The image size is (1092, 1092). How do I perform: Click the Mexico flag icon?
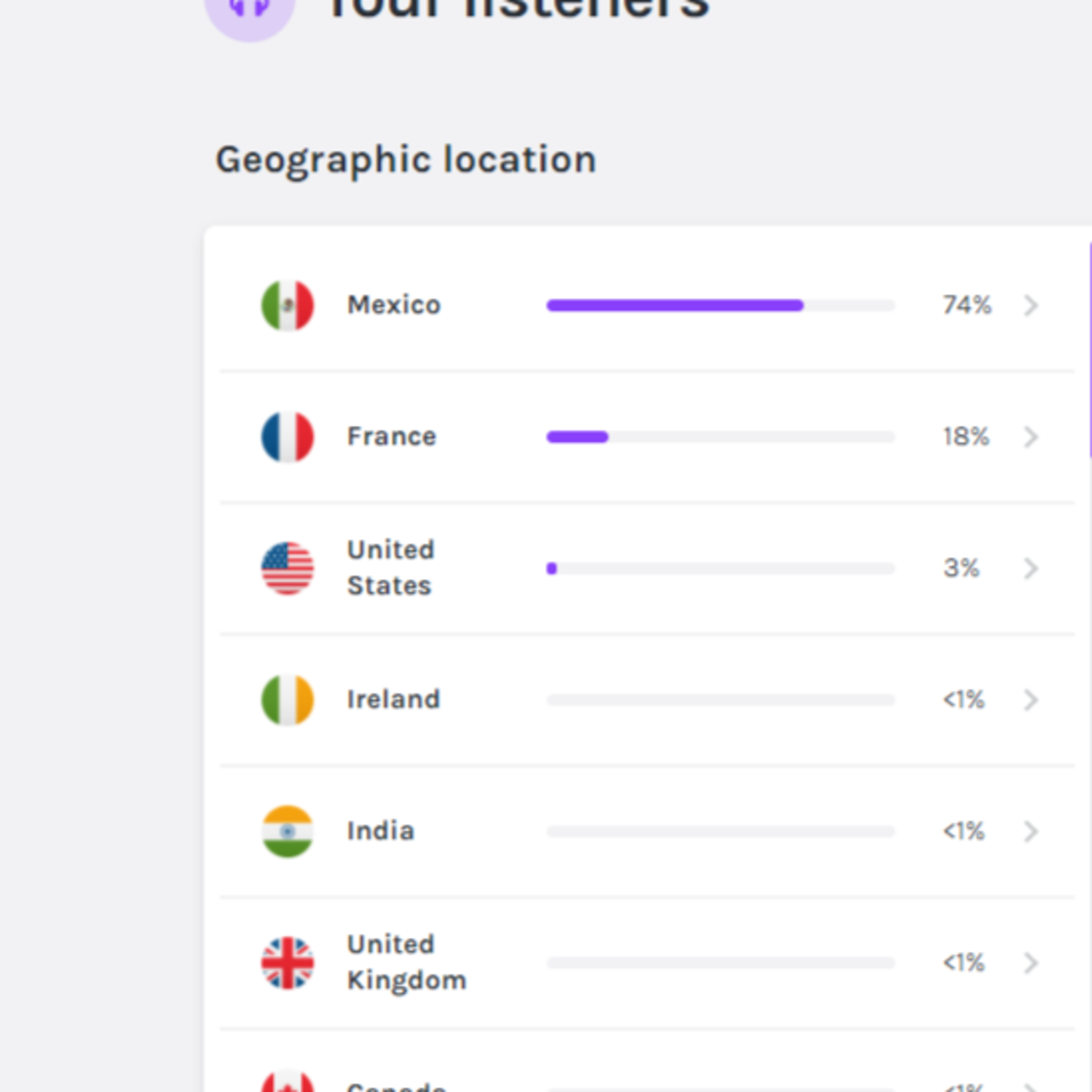point(287,305)
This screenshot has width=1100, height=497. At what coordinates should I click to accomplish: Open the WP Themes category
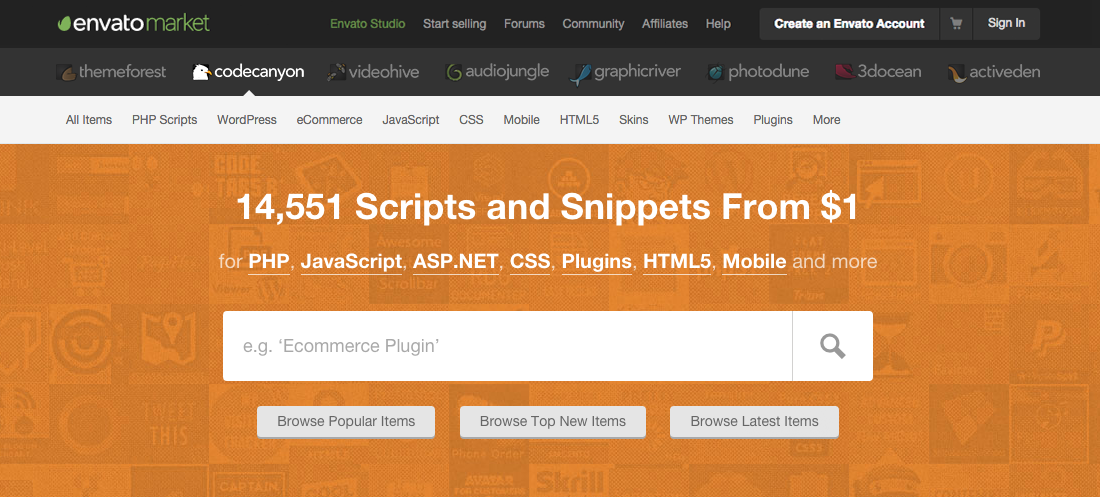pyautogui.click(x=700, y=120)
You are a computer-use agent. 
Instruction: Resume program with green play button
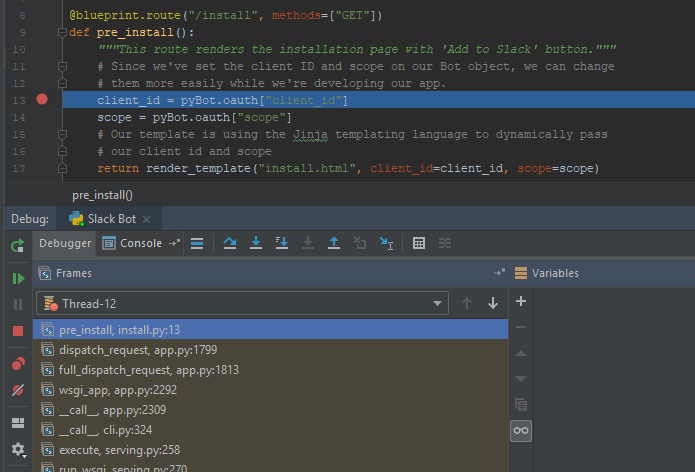[17, 278]
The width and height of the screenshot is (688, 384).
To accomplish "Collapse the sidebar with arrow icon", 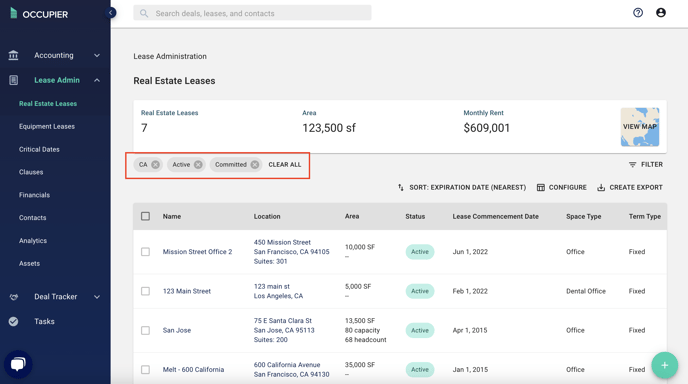I will (x=111, y=13).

·····

▸ **Problem requirements**
Locate every line in the items above that contains the word "width", and copy each of those lines in full.

▸ **Task result**
This screenshot has width=1100, height=497. At what coordinates should I click to accomplish: Open the WP Themes category
The width and height of the screenshot is (688, 384).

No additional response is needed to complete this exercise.